Maritime Program: Purging the Seas
This should be interesting:
Purging the Seas: Government Reaction to Piracy, 1600-2015
Governments have had a conflicting and complicated relationship with piracy through the centuries. When pirates attacked a rival nation’s merchant or naval fleets, governments turned a blind eye. Diminution of an enemy state’s commerce or navy could only be a positive affair – increased trade opportunities, markets for stolen goods, and a militarily weakened adversary. Yet, when pirates gazed away from enemy states and directed their attentions to the commerce or navy of their own nation, governments cast pirates as “enemies of all mankind” and engaged in naval and legal anti-piracy campaigns. Join Dr. Kim Todt and Dr. Elizabeth Nyman, from the University of Louisiana at Lafayette, as they explore government responses to piracy from the Golden Age through today’s arresting headlines.
Tuesday, March 10 at 7 p.m. Houston Maritime Museum, 2204 Dorrington, Houston, Texas 77030 (near the Texas Medical Center)
Kim Todt is an assistant professor in the Department of History at the University of Louisiana at Lafayette whose work focuses on the history of Early America. She is currently working on a book on the trading networks of Early America.
Elizabeth Nyman is the Anthony Moroux/BoRSF Endowed Professor of Political Science I at the University of Louisiana at Lafayette. She is currently working on a book on international maritime conflict.
It’s always been interesting to me, the idea that modern pirates (e.g., off the Horn of Africa) are considered among the worst sort of criminals, but their counterparts from 300 years ago were suitable subjects for Disney. I’m as afflicted by that particular cognitive dissonance as anyone, I’m afraid.

::::::

ASSIGNMENT — From the post about the piracy lecture, copy the passage starting with "Kim Todt is" and going on through "networks of Early America.". The items that follow are not needed for this.

::::::

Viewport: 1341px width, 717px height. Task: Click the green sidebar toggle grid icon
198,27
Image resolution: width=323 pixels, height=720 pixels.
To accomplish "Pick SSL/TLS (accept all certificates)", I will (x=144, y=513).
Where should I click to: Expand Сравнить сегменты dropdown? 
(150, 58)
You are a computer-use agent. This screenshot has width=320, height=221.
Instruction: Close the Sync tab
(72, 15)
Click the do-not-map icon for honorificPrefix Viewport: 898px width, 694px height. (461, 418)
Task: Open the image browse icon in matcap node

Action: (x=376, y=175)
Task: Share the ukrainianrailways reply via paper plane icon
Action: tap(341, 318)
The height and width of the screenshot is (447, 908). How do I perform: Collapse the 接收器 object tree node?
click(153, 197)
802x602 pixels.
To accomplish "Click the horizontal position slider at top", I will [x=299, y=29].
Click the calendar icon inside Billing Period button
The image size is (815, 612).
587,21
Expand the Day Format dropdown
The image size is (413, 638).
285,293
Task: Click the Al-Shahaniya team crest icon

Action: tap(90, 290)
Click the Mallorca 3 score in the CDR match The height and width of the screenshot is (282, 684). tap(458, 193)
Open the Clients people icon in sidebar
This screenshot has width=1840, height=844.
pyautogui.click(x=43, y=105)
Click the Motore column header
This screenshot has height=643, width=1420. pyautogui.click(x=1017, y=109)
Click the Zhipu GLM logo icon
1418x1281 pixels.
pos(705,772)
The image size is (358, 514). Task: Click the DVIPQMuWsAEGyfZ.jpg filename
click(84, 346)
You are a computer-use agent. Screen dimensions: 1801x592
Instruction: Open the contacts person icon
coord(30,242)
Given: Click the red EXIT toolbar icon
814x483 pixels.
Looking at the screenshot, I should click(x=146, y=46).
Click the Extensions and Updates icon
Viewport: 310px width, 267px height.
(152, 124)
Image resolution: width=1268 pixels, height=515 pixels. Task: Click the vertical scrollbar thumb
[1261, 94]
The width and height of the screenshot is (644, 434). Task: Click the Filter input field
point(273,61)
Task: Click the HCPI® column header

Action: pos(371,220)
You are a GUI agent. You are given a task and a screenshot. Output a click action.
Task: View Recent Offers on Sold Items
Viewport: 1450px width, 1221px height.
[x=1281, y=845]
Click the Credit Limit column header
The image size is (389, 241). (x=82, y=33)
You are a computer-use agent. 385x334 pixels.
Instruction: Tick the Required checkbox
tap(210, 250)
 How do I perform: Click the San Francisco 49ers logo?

::::::

SOLUTION —
Kim Todt is an assistant professor in the Department of History at the University of Louisiana at Lafayette whose work focuses on the history of Early America. She is currently working on a book on the trading networks of Early America.